Añadiría Kant que el engañador no reconoce la humanidad de su víctima. En el ejemplo de la estafa, se aprovecha de ella, la trata como si no fuera digna. No le importa que el posible prestamista tenga planes y deseos. Solo considera los propios. Estafar a una persona para apoderarse de su dinero es equivalente a romper una alcancía, pues se manipula al prestamista como un objeto con dinero. Engañar se resume en tratar a las personas como cosas. Llamemos deontológico al enfoque de Kant y de san Agustín. Para ellos, la mentira es mala, sin dispensas.
—Mill y el sentido común—
Sin embargo, el sentido común comprende que algunas excepciones parecen razonables. Por ejemplo, ¿qué hacer frente a un asesino evidente que nos interroga sobre la ubicación de su posible víctima? La ética utilitarista, defendida por Mill, juzga correcta la acción que conduce al bien mayor. Frente al caso concreto, Mill admitiría adecuado engañar al criminal. Probablemente, casi todos concordaríamos con ello. Pero este criterio no debe confundirse ni trivializarse. Nótese que la mayor parte del tiempo mentimos para provecho personal. El utilitarismo sostiene que no se trata de analizar qué escenario me conviene más a mí sino a la sociedad —tal vez incluso a la humanidad—.

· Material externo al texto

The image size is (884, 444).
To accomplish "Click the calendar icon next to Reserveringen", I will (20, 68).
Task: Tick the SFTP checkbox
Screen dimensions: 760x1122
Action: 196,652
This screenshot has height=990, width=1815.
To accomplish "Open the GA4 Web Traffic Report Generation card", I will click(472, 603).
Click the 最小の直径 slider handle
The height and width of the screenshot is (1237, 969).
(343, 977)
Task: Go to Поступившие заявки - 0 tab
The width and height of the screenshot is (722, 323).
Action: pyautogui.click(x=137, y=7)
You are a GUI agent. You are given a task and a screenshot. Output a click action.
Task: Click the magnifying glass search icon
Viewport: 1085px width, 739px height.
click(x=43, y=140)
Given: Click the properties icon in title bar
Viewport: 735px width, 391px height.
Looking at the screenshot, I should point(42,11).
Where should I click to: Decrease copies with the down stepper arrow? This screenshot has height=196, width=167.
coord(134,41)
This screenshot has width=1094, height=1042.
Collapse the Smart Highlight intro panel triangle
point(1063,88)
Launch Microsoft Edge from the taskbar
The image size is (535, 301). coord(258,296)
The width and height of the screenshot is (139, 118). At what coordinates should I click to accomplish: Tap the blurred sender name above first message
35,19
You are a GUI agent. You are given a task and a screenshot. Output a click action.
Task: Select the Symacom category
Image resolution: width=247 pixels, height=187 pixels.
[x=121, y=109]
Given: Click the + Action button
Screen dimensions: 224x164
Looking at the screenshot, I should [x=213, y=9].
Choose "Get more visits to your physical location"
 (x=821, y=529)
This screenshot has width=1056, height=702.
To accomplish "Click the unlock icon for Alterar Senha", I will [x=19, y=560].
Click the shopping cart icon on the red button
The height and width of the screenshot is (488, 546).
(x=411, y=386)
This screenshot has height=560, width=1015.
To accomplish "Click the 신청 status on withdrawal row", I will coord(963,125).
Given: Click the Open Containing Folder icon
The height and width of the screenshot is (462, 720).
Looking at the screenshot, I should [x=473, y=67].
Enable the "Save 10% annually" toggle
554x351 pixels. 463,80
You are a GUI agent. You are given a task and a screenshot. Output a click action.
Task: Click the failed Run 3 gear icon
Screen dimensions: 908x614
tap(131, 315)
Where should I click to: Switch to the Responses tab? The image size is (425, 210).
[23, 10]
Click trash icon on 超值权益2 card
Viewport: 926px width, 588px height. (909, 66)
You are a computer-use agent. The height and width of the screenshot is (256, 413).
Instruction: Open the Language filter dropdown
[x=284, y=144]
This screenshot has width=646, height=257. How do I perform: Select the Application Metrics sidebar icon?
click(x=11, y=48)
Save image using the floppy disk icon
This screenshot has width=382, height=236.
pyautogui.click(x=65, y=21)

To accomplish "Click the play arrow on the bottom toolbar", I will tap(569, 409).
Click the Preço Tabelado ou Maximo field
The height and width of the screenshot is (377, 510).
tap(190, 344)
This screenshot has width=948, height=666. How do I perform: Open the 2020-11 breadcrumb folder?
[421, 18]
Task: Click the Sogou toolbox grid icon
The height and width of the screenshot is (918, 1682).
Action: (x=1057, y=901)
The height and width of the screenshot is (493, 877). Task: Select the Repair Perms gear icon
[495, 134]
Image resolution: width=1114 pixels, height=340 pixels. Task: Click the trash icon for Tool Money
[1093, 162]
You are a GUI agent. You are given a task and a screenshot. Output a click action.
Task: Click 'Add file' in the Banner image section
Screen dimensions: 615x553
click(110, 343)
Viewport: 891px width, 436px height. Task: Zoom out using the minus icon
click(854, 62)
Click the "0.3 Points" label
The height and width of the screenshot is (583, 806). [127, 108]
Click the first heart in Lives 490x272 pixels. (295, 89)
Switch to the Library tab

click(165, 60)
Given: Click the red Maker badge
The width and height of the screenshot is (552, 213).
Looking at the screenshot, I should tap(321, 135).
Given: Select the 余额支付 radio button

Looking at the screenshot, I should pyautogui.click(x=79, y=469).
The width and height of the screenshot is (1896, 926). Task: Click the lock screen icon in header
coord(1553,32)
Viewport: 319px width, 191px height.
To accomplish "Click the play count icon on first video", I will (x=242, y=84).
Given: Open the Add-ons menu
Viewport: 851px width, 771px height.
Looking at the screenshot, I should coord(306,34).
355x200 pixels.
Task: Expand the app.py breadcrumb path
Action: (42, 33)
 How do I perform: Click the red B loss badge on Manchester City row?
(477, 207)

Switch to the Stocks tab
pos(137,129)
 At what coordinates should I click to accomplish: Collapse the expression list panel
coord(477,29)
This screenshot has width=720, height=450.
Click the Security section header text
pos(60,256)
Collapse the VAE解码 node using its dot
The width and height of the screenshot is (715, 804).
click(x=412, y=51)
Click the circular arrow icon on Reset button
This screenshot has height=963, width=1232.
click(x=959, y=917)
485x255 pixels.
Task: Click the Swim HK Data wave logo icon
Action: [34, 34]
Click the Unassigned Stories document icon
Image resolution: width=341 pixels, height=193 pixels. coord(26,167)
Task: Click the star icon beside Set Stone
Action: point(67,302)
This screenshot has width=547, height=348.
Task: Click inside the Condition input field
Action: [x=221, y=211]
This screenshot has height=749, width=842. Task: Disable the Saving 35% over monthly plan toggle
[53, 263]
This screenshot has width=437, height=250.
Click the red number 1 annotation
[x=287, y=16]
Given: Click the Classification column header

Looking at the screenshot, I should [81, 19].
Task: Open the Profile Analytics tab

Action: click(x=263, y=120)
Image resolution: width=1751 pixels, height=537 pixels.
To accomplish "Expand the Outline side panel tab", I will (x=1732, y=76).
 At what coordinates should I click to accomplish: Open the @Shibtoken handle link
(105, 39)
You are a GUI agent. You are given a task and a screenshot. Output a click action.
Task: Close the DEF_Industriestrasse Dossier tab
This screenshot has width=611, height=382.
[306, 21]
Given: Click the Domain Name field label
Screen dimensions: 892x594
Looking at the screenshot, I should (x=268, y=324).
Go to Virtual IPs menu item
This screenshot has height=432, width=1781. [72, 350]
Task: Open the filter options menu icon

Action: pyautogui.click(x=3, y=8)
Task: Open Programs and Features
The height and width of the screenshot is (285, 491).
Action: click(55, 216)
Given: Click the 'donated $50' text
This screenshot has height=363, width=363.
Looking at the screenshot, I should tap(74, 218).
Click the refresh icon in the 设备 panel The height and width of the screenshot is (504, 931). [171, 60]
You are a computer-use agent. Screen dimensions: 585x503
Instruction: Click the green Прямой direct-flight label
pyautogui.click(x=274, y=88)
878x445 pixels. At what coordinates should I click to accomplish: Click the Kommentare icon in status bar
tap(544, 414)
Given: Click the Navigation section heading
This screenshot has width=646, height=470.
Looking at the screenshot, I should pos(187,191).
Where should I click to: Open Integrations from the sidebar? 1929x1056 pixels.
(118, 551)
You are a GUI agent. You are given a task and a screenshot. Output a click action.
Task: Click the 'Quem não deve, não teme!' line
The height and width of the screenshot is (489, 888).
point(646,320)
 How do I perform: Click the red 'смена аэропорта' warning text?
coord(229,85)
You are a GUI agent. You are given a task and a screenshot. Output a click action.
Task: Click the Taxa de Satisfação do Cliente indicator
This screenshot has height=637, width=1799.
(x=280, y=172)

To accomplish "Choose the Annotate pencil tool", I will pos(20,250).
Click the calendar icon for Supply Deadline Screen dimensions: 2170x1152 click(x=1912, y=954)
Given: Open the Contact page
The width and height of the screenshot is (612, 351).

Con todo, la mentira altruista o por el bien común es solo excepcionalmente buena. La regla común es, más bien, evitarla, pues daña y debilita las relaciones sociales. Como aconseja Savater en su famosa Ética para Amador: “La mentira es algo en general malo, porque destruye la confianza en la palabra —y todos necesitamos hablar para vivir en sociedad— y enemista a las personas”.
La mentira entre individuos puede ser asunto de ellos, pero en asuntos públicos es un problema de todos. No siempre es más grave en boca de los políticos y funcionarios públicos, pese a que sobre ellos pesan más las exigencias de transparencia y honestidad, pues se ocupan profesionalmente de la república o “cosa común”. No por ello debemos excusar a empresarios, medios de comunicación, líderes religiosos o todo aquel con capacidad de influenciar en la opinión pública —por ejemplo, empresarios y políticos implicados en el caso Lava Jato, o el de falsos y ocultos aportes de campaña—. Ellos nos deben una disculpa pública y evidente propósito de enmienda.